In Houston, at St. Mary of the Purification Montessori, Beyoncé’s talents first emerged. In a school that valued both art and academics, a top student and world-class performer was born. Today Beyoncé is one of pop music’s most highly-regarded figures and has been nominated for more Grammys than anyone else in history.
Gabriel Garcia Marquez
The Colombian author of "Love in the Time of Cholera" and "One Hundred Years of Solitude" attended a Montessori school for 5 years as a child and credited his time there with making him fall in love with language. Marquez said his Montessori education gave him “the desire to kiss literature” and states, “I do not believe there is a method better than Montessori for making children sensitive to the beauties of the world and awakening their curiosity regarding the secrets of life.” His book, ‘One Hundred Years of Solitude’ has been named as the book that has most shaped world literature of the last 25 years.
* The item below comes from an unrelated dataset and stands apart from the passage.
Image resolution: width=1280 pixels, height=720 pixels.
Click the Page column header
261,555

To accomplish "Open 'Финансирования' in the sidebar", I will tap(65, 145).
As a child, Alan Rickman attended Derwentwater Primary School in Acton, a school that followed the Montessori method of education. Rickman had a big advantage at the very beginning in going to a Montessori school, because visitors came from all over the world to monitor its progress, and the children would always be presenting themselves in front of an audience. Wendy Dixon, Headmistress of Derwentwater said, “You can always recognize a Montessori-educated adult: they have inquiring minds and a sense of wonder. They’re not just chalked and talked like the rest.”
At 18, Devi Sridhar (a former Montessorian) spoke five languages, played both tennis and the violin expertly, and co-wrote a book on Indian mythology. In 2002 she became the youngest Rhodes Scholar in the program’s 100-year history. Interested in health as a young person, she now directs CEG’s global health governance project.
As a child, Mark Zuckerberg was educated at a Montessori school. These days, Zuckerberg is one of the big-name investors in AltSchool, a whole child learning experience for the next generation. It has been referred to as a type of "Montessori 2.0.” AltSchool borrows certain philosophical influences from Montessori Schools, focusing on project-based learning and relatively unstructured blocks of time in which kids can work on their own lessons with guidance from teachers or collaborate with other students.
A special Montessori connection...
MAHATMA GANDHI - Spiritual Leader
Gandhi’s practice of satyagraha had distinct influence on the development of Dr. Maria Montessori’s perspective on peace education and fostered the start of many Montessori schools for the lower caste systems in India. Gandhi was very interested in the Montessori system of education and he personally taught the children in his Ashrams using a technique similar to the one Dr. Montessori developed. Montessori met Mahatma Gandhi in London in October 1931. On October 28, 1931, at Maria Montessori’s invitation, Gandhi spoke at the Montessori Training College in London. During Montessori’s stay in India (1939 – 1946), she and Gandhi communicated with one another. One of the letters Montessori wrote to Gandhi is on display at his Ashram in Sevagram. Montessori and Gandhi both strongly believed that to have real peace, we must begin with the children.